Many of this president’s advisors argued for massive government spending to stimulate demand and create jobs. He said, “It is a paradoxical truth that tax rates are too high today, and tax revenues are too low and the soundest way to raise revenues in the long run is to cut the tax rates.” He further stated that “an economy constrained by high tax rates will never produce enough revenue to balance the budget, just as it will never produce enough jobs or enough profits.”
He sponsored legislation to cut taxes across the board, including the rich, by 30 percent; furthermore, he promised to increase defense spending as one way to grow the economy faster.

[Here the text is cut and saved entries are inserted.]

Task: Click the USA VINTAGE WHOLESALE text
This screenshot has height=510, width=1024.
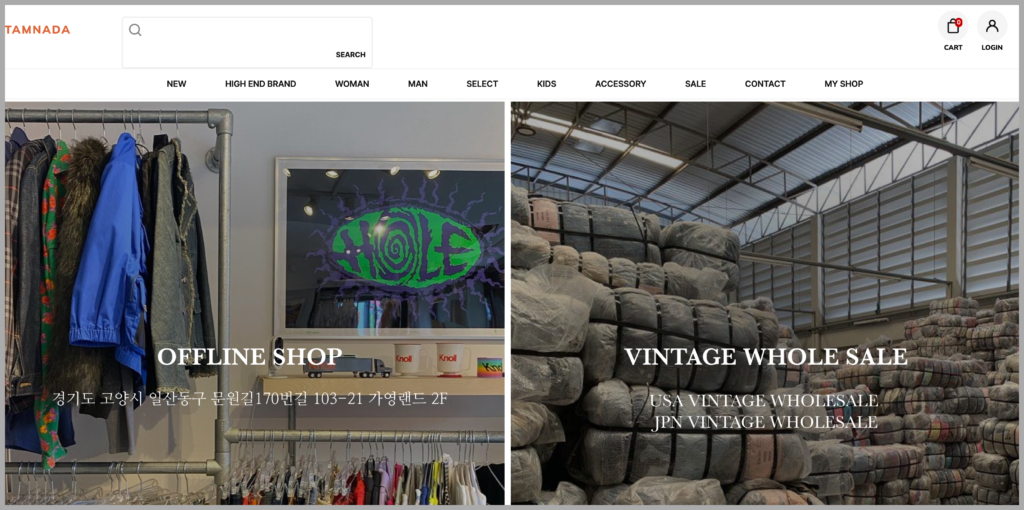Action: (x=764, y=400)
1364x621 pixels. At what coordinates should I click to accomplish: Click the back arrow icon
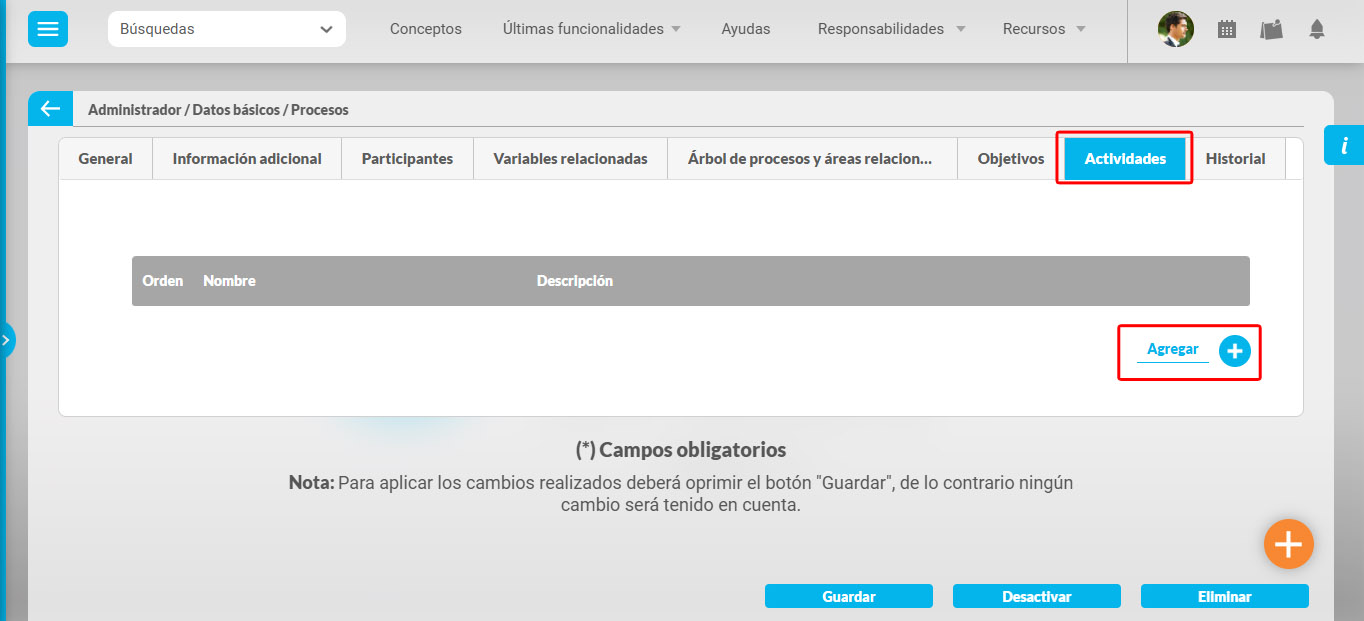(x=50, y=109)
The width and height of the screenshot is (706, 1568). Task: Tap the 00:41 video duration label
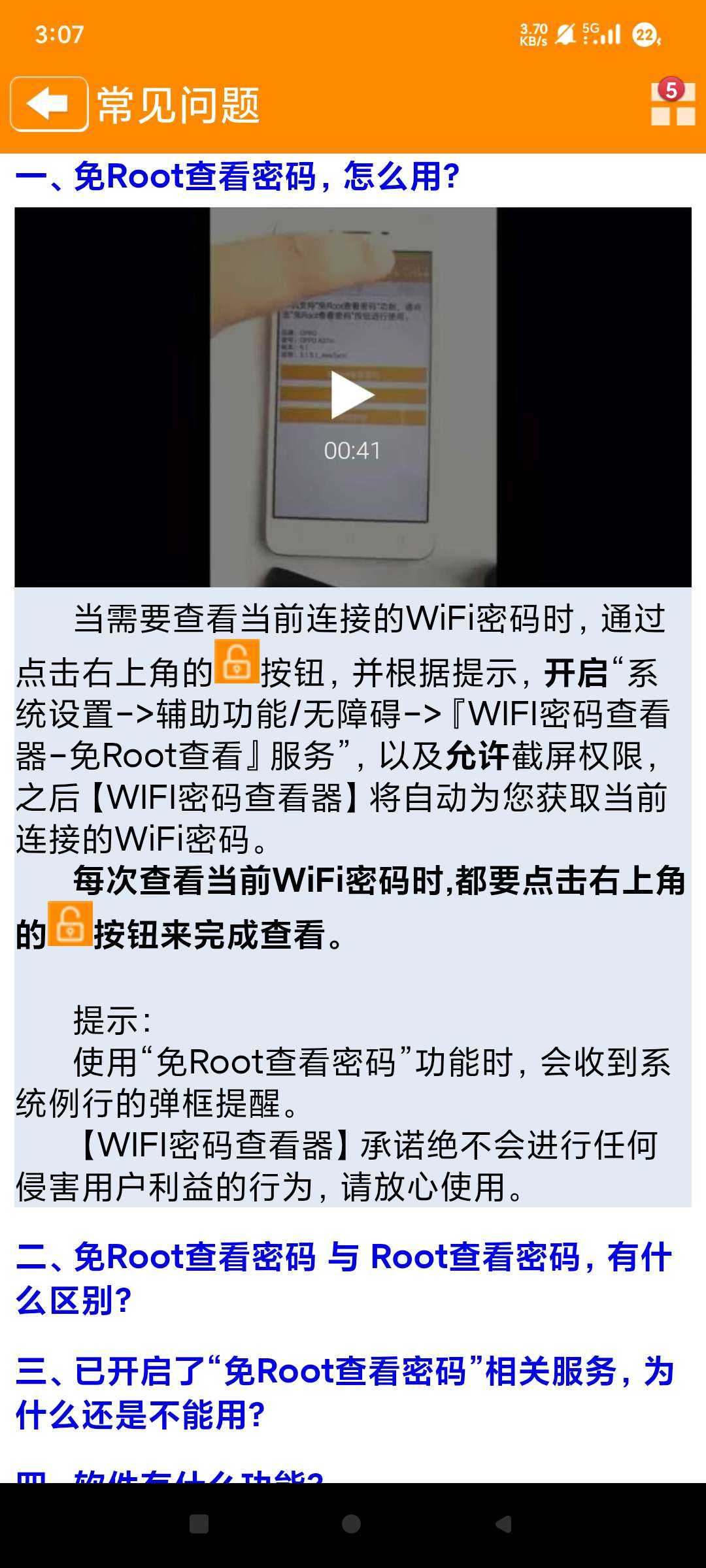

His tax cut was debated for months and passed despite vigorous opposition by the opposing party. Prior to his tax cut, federal government revenues averaged $67.7 billion dollars over a four year period. After the tax cut, federal government average revenues increased to $84.1 billion dollars over the next four years. The rich actually ended up paying a large share of the tax burden under his tax cuts.
The impact of the tax cut was economic growth and job creation. The national growth rate went from 4.3 to 6.6 percent. Investment spending soared. The unemployment rate fell to its lowest peacetime level in more than 30 years as over a million jobs were created in the private sector.
In testimony before Congress, the Chairman of the Council of Economic Advisors stated, “Did the tax cut pay for itself in increased revenues? I think the evidence is very strong that it did.”